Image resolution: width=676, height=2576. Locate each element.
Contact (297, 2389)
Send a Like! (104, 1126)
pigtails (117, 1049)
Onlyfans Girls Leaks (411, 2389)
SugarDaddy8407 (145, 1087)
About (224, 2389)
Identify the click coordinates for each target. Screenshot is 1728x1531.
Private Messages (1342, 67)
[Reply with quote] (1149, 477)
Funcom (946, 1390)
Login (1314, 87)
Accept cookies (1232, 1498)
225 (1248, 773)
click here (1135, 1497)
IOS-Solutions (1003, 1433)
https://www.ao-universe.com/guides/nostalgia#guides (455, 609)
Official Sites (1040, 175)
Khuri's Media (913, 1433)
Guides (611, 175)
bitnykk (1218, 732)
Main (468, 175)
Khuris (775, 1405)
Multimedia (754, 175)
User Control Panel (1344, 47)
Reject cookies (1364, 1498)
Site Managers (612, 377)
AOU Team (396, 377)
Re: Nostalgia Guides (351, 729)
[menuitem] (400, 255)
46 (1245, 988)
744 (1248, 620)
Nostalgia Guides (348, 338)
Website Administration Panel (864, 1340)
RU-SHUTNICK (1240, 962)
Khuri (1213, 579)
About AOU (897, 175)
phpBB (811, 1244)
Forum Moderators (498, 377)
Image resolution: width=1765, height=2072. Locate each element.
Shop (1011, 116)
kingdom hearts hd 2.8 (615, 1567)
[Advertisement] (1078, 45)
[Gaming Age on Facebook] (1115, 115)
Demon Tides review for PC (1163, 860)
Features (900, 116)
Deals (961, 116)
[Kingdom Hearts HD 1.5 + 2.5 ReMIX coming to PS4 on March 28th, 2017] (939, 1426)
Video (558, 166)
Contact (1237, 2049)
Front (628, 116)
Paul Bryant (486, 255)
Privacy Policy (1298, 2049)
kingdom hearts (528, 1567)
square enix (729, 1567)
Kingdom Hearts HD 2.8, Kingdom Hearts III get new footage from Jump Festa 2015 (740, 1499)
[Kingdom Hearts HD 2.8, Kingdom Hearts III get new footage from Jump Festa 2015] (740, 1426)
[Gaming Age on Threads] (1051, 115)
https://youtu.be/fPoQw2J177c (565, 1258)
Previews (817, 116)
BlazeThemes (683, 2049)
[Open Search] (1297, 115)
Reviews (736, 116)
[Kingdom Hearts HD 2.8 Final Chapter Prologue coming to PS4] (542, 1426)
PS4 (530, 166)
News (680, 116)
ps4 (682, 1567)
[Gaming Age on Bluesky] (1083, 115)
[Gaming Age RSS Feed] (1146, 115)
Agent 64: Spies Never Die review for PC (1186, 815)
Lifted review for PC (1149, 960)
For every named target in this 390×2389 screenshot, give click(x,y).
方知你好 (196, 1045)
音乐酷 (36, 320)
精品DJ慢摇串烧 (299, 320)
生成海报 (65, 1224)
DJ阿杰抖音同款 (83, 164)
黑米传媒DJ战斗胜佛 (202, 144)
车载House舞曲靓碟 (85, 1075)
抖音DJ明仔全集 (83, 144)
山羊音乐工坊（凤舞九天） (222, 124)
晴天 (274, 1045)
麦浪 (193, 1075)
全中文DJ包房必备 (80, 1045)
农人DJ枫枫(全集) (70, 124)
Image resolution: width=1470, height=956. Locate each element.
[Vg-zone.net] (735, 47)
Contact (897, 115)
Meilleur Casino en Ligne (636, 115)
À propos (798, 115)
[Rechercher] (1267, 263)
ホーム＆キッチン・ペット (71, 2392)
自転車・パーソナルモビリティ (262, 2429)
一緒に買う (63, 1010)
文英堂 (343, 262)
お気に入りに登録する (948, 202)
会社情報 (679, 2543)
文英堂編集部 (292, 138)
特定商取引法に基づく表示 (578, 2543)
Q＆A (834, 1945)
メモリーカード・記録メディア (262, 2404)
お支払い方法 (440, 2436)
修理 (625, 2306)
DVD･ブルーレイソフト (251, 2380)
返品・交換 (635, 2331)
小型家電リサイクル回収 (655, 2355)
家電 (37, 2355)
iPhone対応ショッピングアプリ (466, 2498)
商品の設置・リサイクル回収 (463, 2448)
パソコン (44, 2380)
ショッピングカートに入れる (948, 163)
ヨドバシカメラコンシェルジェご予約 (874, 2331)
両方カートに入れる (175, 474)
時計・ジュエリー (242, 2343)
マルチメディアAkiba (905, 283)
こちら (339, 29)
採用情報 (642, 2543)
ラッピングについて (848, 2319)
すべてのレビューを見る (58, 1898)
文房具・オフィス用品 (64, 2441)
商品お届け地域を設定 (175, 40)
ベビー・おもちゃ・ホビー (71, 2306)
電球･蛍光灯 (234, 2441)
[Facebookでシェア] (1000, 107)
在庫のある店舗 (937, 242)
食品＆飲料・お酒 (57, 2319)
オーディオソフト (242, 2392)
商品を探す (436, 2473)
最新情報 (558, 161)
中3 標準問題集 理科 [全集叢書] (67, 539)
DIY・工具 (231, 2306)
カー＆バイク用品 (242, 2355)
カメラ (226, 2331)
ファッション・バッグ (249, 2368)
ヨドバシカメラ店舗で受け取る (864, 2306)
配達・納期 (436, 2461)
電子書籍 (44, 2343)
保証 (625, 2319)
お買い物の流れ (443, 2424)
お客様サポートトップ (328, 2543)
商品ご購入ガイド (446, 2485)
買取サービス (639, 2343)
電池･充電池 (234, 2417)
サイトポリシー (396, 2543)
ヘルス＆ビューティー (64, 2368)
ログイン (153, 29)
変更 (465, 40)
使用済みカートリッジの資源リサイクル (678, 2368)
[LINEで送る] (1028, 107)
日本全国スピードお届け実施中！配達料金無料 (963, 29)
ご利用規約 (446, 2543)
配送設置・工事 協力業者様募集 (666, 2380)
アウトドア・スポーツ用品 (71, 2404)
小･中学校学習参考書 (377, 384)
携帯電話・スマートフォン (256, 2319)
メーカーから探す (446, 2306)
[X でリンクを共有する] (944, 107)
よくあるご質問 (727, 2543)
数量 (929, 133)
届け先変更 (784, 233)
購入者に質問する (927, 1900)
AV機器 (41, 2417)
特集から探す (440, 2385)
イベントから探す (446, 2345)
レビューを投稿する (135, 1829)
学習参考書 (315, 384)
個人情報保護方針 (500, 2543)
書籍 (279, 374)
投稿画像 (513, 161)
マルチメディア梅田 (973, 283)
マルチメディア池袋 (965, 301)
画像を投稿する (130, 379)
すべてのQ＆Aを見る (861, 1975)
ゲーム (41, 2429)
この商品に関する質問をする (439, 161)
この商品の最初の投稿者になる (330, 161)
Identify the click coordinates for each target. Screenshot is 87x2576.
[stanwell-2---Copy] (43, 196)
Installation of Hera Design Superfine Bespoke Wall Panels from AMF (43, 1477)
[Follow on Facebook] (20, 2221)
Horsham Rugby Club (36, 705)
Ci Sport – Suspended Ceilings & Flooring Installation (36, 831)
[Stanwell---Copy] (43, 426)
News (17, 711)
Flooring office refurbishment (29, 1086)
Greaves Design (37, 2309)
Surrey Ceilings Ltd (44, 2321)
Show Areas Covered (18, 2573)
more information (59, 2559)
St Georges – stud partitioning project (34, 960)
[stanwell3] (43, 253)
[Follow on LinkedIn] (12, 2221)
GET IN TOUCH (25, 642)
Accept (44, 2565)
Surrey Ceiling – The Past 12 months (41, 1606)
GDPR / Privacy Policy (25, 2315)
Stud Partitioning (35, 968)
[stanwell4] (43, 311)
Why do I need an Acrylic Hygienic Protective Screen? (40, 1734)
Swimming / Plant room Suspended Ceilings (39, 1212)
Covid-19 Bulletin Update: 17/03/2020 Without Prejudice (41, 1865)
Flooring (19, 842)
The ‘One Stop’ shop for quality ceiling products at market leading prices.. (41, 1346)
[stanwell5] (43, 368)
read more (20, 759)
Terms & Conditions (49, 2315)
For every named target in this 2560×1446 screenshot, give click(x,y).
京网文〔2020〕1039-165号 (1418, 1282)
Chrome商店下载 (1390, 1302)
+===+
## TASK PROMPT:
In the data above, each line holding "footage" is to be found and copied.

## RESPONSE AREA:
Kingdom Hearts HD 2.8, Kingdom Hearts III get new footage from Jump Festa 2015 (740, 1499)
[Kingdom Hearts HD 2.8, Kingdom Hearts III get new footage from Jump Festa 2015] (740, 1426)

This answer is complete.